Using the data below, set down every line from the one containing "This screenshot has height=597, width=1209." through the one containing "pixels, height=812 pixels.", inclusive and unchanged. Pictures are to be skipped.

* Provided information:

Segment Open

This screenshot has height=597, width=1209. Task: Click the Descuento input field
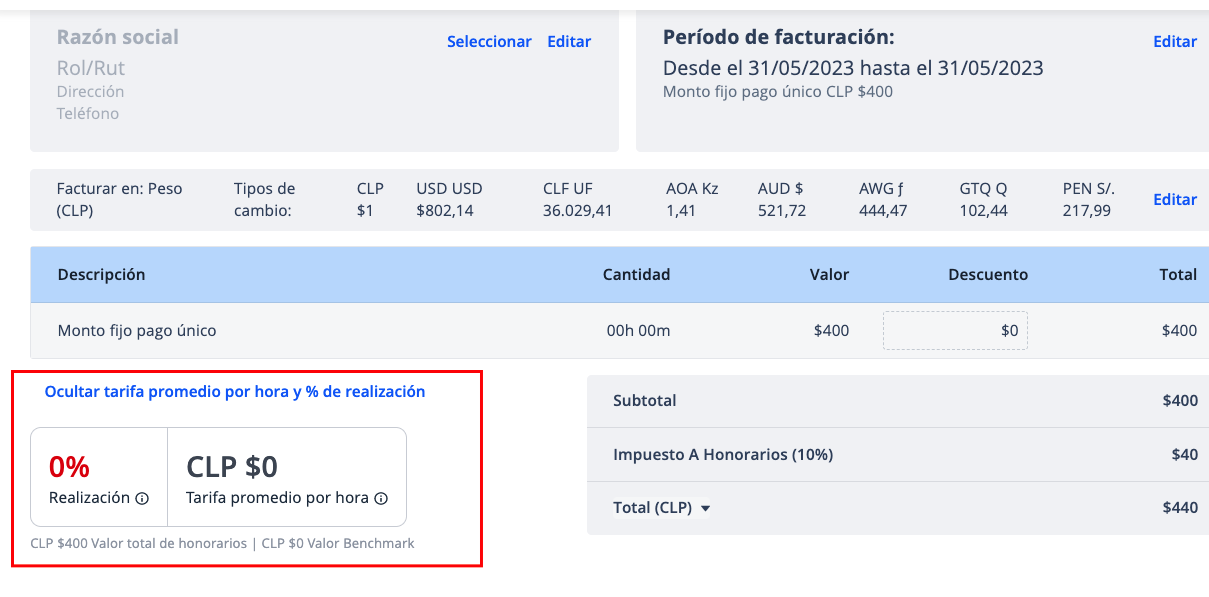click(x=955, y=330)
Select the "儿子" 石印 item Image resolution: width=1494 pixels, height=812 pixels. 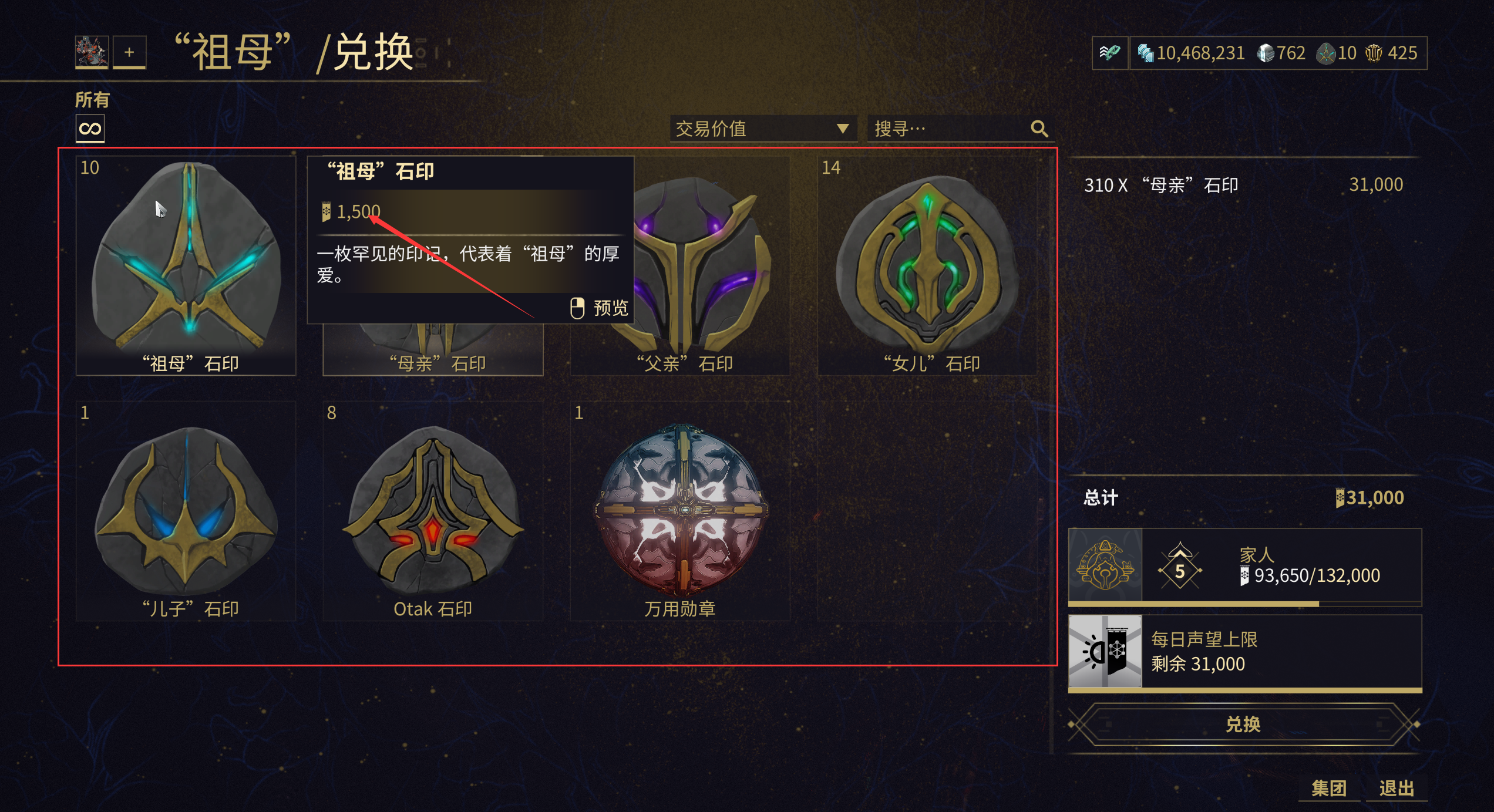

Segment Closed
Segment Open

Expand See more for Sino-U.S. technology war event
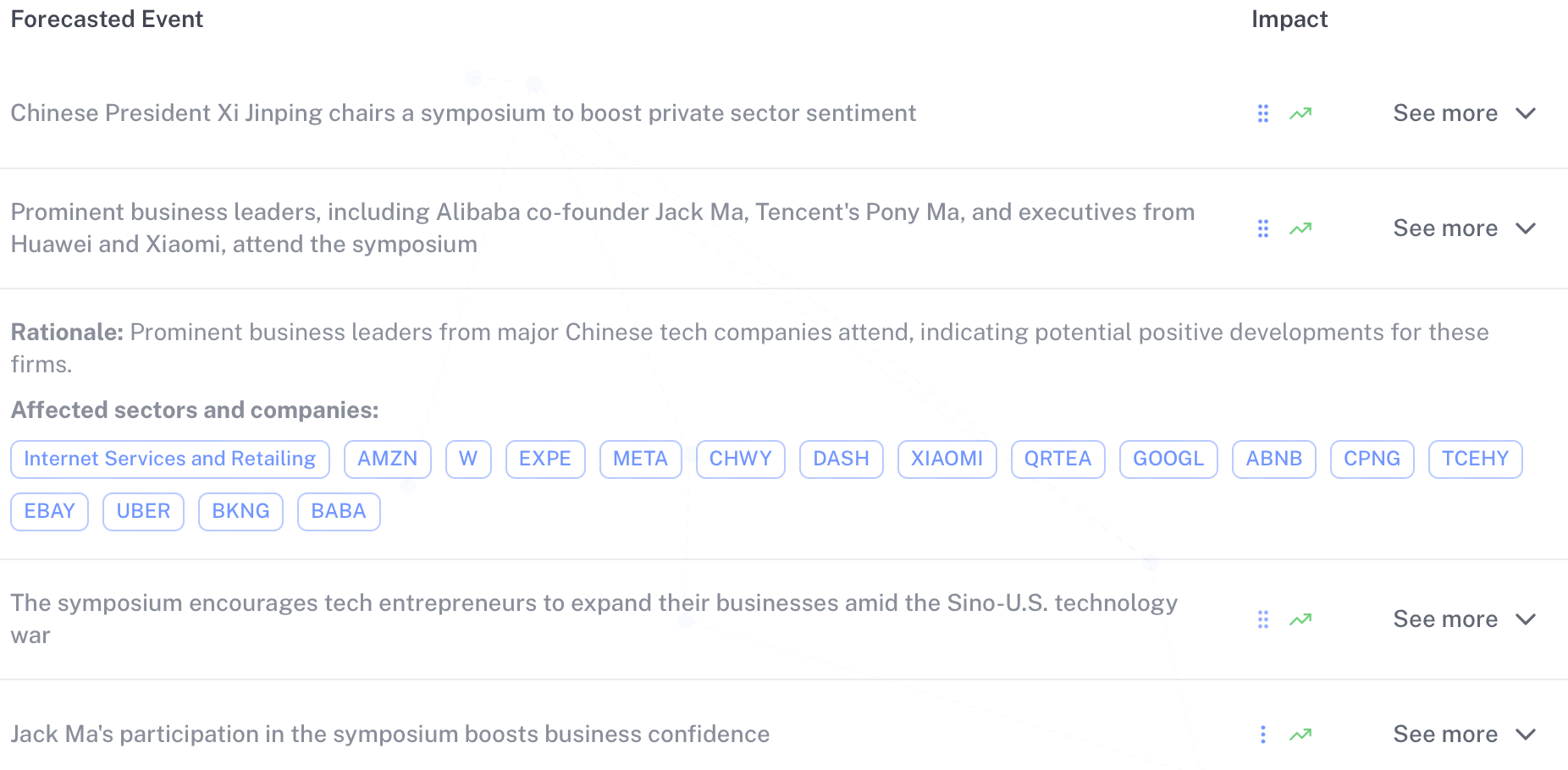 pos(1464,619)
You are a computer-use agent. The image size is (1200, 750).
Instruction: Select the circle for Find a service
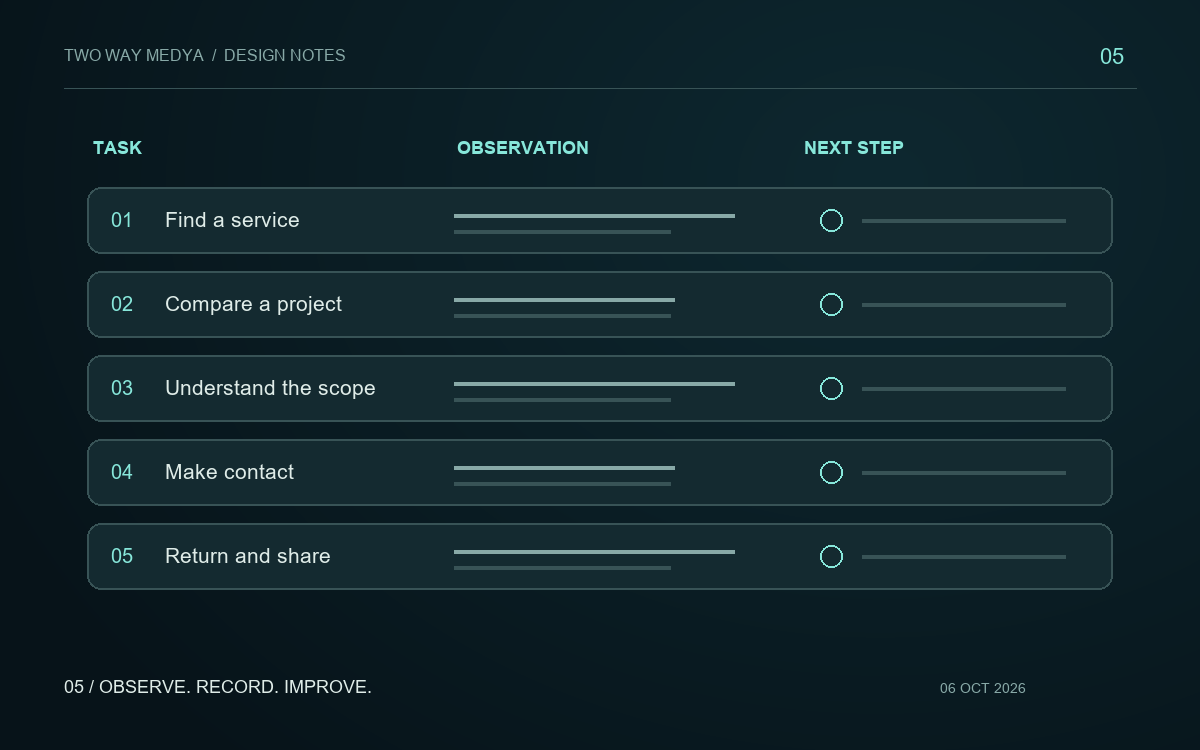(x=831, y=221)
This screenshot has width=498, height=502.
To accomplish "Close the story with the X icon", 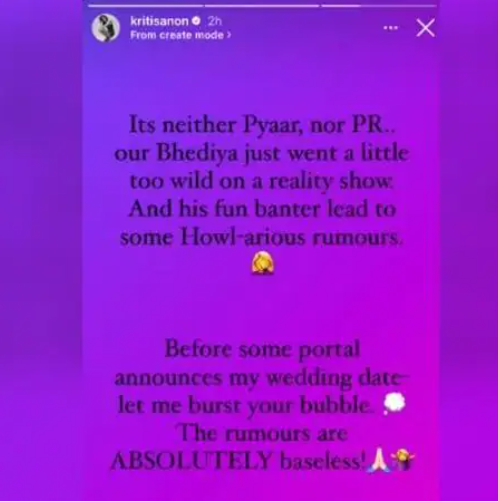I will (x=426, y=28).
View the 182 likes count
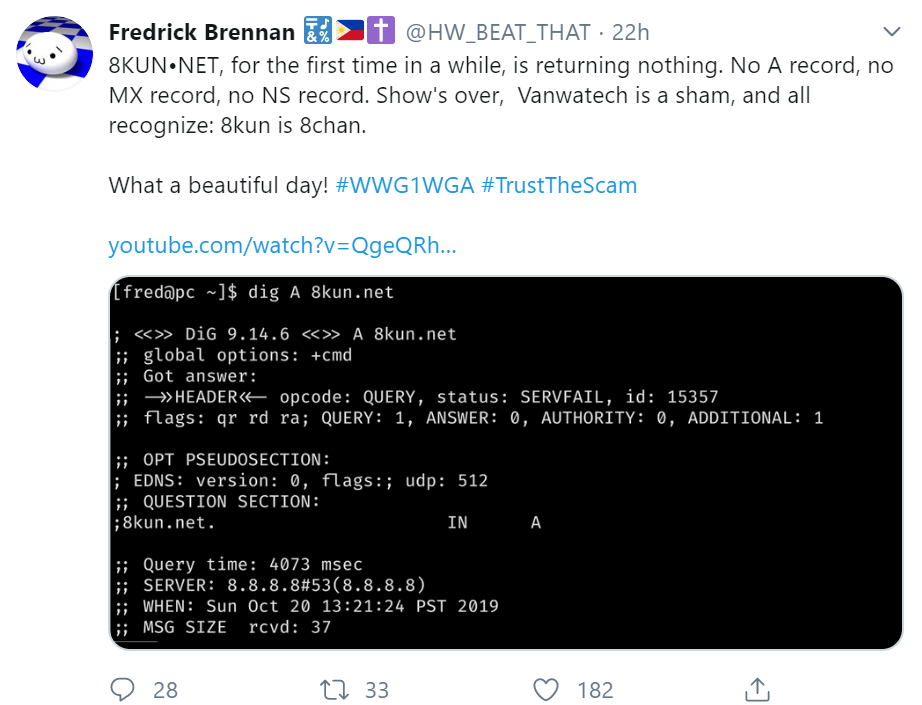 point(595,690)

Segment Closed

* Task solution:
This screenshot has height=597, width=1209. Task: Click the Descuento input field
click(x=955, y=330)
Select the "儿子" 石印 item Image resolution: width=1494 pixels, height=812 pixels. 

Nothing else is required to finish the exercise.